Convivimos en total promiscuidad currantes y zánganos, honestos y corruptos, prudentes y faltones, medidos y descarados, y nadie dice esta boca es mía, pues ya no consta qué sea lo loable y qué lo rechazable, y porque toda crítica se considera signo de autoritarismo, y porque rige el perverso principio de que nadie es en nada mejor que nadie y cada uno se lo monta como puede y como quiere. Ya no queda ni un puñetero ídolo social que no se gane la vida o con los pies o con las partes pudendas o con mañas de tahúr. Babeamos ante todo tipo de sinvergüenzas y tomamos como ejemplo al que descubre innovadoras formas para prostituirse.
Esta sociedad nuestra, sociedad anómica, cada vez se parece más a una pandilla de gilipollas comiendo palomitas con el culo gordo encajado en un sofá, extasiados ante cualquier penoso espectáculo para tarados y aguardando, sin saberlo, a un mesías autoritario. Da grima y miedo.
¿Qué decir aquí? En noche de sábado a domingo, tranquilo por fin en casa, me pillas quizás demasiado teórico.
ResponderEliminarComentaré todo lo más que en épocas de desenfrenada atención al pragmatismo (que nos vienen por lo menos de tiempos del Solchaga, si no de antes) suele ir la reflexión normativa de capa caída. La teórica, y la popular.

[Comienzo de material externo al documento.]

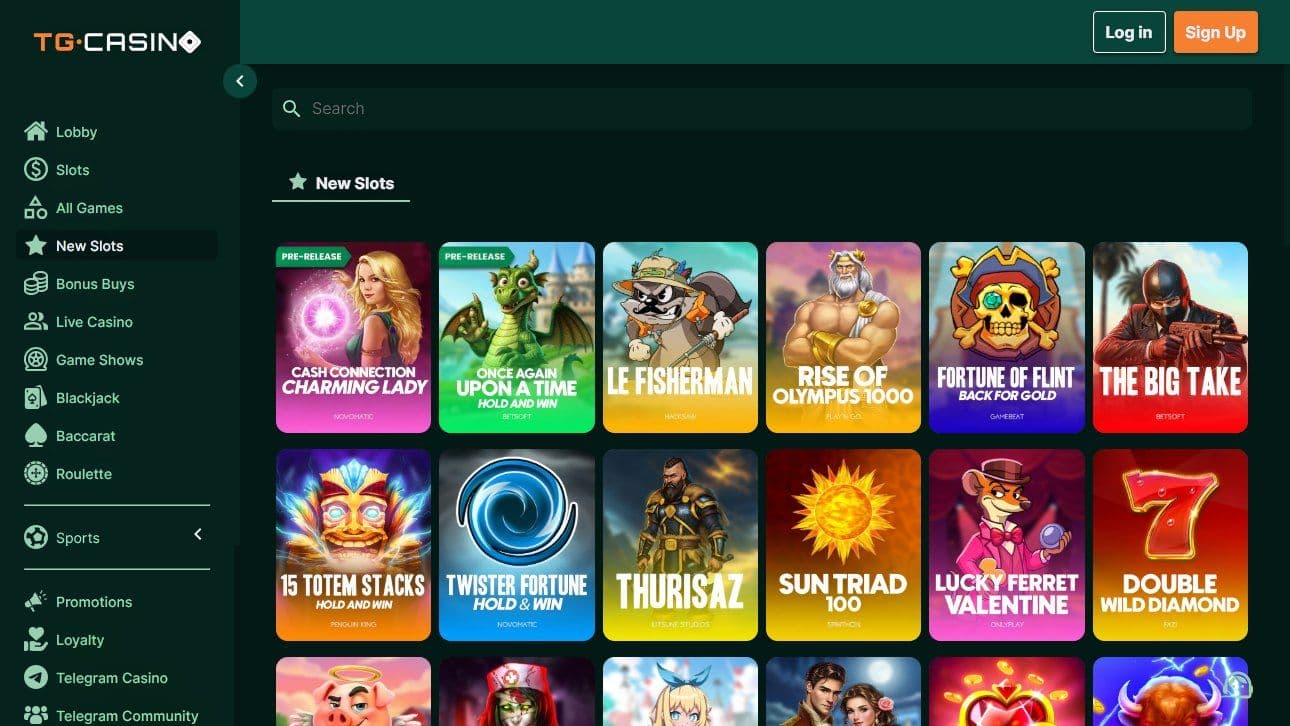Open the Le Fisherman slot thumbnail
Viewport: 1290px width, 726px height.
[x=680, y=337]
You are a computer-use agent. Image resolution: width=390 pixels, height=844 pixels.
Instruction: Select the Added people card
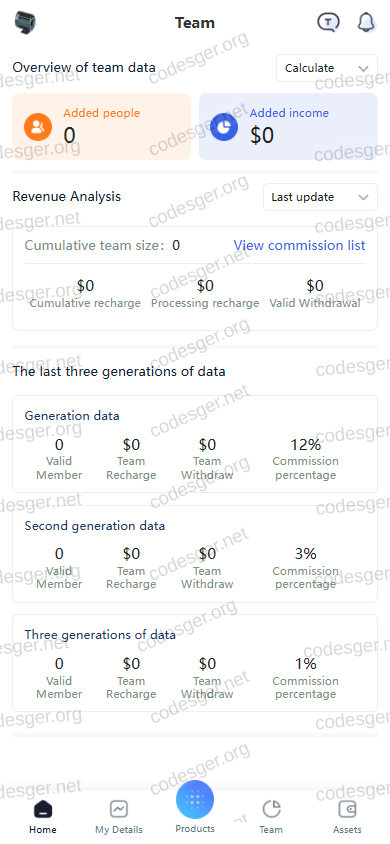[102, 126]
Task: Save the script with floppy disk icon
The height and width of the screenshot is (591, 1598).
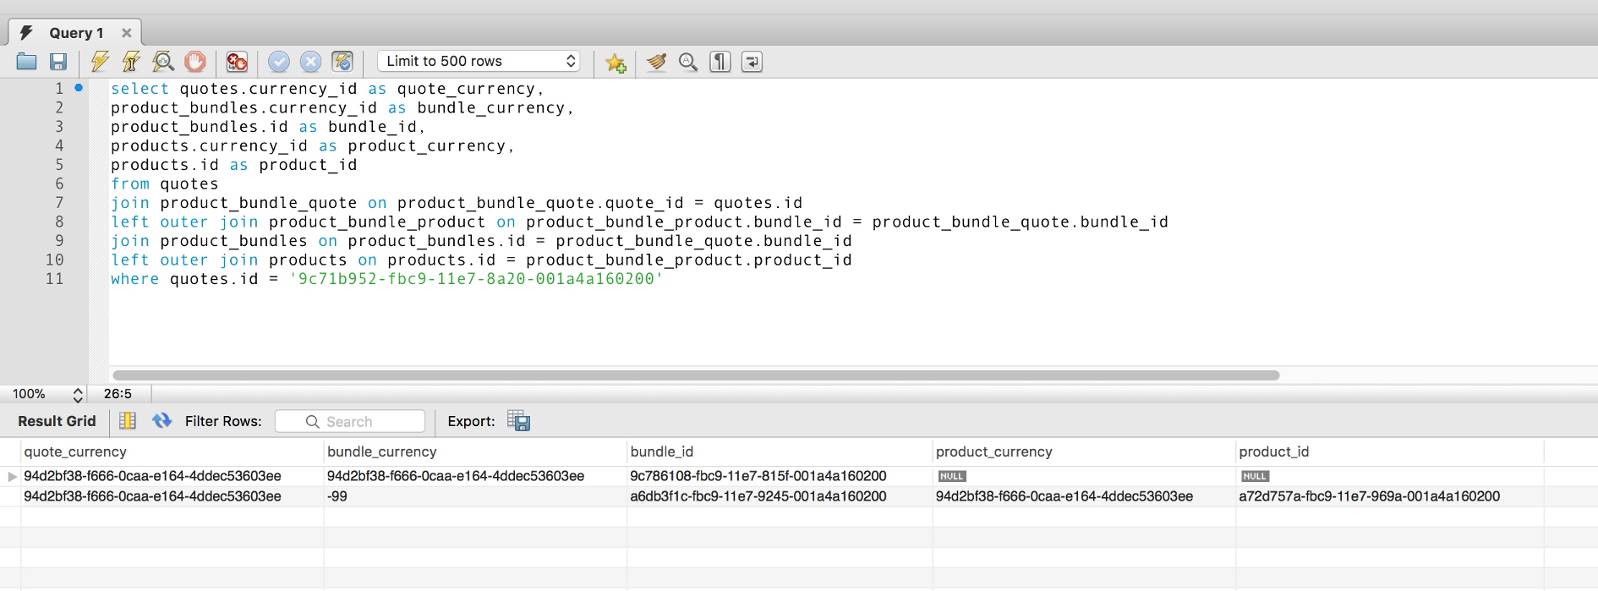Action: [x=59, y=62]
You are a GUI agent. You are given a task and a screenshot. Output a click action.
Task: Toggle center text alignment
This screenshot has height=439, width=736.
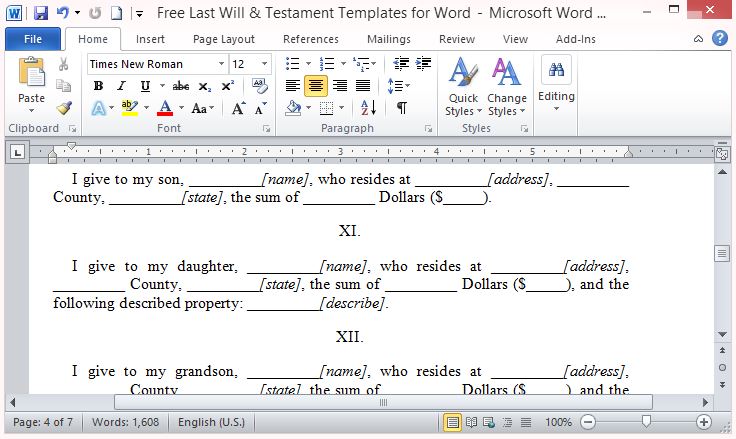tap(316, 86)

Espero, contigo, que cambie el viento. Que si no, me da que se va a deshacer el pretendido pragmatismo (incluso el de esos pocos vivillos que se hacían públicamente lenguas sobre las grandes ventajas que estábamos obteniendo todos, casi con la misma intensidad con la que se rellenaban a dos manos la propia faltriquera) como un azucarillo en un orinal. Produciendo una bebida igual de exquisita.